We have#f=X^3-2X^2+2X+m,m inRR#.How to prove that #f# does not have all roots in #RR#?

2 Answers
Jul 13, 2018

Let's start with the function without #m#:

#x^3-2x^2+2x = x(x^2-2x+2)#

This function surely has #x=0# as root, since we factored #x#.

The other roots are solutions of #x^2-2x+2=0#, but this parabola has no roots. This means that the original polynomial has only one root.

Now, a polynomial #p(x)# of odd degree has always at least one solution, because you have

#lim_{x\to-\infty}p(x)=-\infty# and #lim_{x\to\infty}p(x)=\infty#

and #p(x)# is continuous, so it must cross the #x# axis at some point.

The answer comes from the following two results:

  • A polynomial of degree #n# has exactly #n# complex roots, but at most #n# real roots
  • Given the graph of #f(x)#, the graph of #f(x)+k# has the same shape, but it is vertically translated (upwards if #k>0#, downwards otherwise).

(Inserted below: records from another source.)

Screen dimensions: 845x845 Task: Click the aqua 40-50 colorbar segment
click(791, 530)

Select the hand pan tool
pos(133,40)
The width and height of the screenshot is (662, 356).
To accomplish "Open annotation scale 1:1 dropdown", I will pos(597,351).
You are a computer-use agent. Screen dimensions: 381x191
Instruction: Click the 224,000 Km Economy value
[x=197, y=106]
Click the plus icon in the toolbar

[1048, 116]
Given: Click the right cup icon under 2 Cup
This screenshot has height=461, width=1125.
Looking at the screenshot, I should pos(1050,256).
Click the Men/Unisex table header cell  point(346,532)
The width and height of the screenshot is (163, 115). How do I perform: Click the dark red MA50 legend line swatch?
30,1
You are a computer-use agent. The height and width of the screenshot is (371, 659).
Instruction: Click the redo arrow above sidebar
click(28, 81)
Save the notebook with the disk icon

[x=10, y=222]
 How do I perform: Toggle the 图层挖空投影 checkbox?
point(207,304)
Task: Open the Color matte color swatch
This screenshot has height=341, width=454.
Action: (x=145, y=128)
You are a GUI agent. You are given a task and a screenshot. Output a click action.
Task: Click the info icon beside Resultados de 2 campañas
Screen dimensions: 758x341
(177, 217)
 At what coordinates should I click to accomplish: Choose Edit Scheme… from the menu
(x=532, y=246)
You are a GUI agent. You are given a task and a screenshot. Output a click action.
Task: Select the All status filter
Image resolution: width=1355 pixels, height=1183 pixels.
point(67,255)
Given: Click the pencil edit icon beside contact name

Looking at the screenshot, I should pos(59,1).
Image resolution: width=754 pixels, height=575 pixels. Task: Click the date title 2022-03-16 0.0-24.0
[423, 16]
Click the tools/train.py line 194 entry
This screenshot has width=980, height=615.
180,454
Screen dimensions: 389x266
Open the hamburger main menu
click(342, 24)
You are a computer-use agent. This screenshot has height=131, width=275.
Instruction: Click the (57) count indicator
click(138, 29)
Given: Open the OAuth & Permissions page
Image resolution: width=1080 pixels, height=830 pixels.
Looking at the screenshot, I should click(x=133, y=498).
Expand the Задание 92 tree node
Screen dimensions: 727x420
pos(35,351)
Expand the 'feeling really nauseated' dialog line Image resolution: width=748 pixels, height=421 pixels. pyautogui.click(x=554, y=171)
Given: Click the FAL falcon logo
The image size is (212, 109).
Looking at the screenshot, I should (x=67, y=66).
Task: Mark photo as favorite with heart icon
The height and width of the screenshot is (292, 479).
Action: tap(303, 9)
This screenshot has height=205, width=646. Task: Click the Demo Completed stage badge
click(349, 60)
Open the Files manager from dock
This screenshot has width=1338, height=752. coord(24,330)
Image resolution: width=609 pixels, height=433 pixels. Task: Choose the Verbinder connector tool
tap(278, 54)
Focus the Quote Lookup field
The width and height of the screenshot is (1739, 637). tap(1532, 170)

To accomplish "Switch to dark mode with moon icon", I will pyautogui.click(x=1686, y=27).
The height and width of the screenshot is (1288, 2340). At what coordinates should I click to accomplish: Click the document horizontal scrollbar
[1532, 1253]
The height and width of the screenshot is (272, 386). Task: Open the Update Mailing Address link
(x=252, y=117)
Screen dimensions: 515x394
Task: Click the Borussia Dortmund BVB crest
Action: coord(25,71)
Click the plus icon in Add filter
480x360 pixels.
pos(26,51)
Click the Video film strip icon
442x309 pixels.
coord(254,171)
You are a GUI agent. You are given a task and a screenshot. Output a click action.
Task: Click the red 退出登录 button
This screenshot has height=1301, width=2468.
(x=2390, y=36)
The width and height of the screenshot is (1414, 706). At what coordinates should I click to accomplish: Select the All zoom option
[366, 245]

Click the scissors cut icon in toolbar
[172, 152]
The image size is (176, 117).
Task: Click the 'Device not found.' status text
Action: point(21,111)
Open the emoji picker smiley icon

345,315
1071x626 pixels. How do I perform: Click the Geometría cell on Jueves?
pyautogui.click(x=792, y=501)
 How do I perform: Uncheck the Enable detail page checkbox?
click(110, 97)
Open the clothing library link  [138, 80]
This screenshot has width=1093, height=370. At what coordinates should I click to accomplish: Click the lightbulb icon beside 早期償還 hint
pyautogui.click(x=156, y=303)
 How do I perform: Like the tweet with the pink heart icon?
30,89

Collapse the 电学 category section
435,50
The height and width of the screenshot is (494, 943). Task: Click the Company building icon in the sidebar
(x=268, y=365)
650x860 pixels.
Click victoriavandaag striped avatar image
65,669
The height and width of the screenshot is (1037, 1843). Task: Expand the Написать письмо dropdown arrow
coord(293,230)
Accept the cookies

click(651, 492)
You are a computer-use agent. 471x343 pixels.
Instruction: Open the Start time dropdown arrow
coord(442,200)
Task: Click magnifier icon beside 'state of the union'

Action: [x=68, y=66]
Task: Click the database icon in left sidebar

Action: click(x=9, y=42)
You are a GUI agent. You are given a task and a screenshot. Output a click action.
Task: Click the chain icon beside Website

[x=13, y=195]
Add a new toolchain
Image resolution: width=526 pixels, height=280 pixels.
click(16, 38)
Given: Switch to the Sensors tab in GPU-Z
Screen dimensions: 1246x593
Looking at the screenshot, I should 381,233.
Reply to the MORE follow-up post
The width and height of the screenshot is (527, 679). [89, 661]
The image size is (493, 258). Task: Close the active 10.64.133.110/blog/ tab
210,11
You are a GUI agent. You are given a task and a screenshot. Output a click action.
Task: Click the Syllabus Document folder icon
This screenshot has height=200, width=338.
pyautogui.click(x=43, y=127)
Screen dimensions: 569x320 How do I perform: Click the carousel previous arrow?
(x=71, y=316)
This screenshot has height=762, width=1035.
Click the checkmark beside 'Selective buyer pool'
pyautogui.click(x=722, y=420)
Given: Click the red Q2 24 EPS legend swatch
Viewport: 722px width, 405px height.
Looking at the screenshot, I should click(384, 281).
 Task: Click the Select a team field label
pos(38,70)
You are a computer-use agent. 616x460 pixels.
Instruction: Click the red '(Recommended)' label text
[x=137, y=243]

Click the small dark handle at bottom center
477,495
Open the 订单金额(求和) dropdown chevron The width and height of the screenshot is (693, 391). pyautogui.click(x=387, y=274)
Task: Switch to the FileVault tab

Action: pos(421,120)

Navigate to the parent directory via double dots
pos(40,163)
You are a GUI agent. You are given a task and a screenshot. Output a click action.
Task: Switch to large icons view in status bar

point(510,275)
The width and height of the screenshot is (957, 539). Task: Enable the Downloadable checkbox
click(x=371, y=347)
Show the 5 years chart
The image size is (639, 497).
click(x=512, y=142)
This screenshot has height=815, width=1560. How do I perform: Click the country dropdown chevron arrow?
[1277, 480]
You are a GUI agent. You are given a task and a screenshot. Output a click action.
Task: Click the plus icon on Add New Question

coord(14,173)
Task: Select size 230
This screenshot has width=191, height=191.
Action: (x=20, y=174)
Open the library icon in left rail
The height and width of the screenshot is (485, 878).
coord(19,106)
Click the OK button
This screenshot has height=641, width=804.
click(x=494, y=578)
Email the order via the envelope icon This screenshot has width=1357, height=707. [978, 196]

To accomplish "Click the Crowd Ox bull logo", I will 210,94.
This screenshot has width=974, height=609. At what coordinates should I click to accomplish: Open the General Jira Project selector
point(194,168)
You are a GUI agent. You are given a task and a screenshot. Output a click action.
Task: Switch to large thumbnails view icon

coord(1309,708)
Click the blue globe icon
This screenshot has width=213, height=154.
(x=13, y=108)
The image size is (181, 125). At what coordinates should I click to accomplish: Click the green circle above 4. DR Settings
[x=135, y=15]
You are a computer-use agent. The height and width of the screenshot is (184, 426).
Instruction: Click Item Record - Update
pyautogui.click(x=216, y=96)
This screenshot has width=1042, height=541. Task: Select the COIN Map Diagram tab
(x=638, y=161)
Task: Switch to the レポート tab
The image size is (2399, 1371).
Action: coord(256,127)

So, we start from #x^3-2x^2+2x#, which has only one real roots (and thus two complex roots) and we transform it to #x^3-2x^2+2x+m#, which means that we translate it up or down, so we don't change the number of solutions.

Some examples:

Original function: #y=x^3-2x^2+2x#
graph{x^3-2x^2+2x [-3 3 -4 4]}

Translate up: #y=x^3-2x^2+2x+2#
graph{x^3-2x^2+2x+2 [-3 3 -4 4]}

Translate down: #y=x^3-2x^2+2x-3#
graph{x^3-2x^2+2x-3 [-3 3 -4 4]}

As you can see, there is always one root

Jul 13, 2018

See below

Explanation:

An alternative, maybe more elegant solution:

the derivate of your polynomial is #3x^2-4x+2#, which is a parabola concave up with no roots, and thus always positive. So, #f# is:

  • Monotonically increasing
  • #lim_{x\to\pm\infty}f(x)=\pm\infty#
  • #"deg"(f)=3#

The first two points show that #f# has exactly one root, and the third that the other two roots are complex.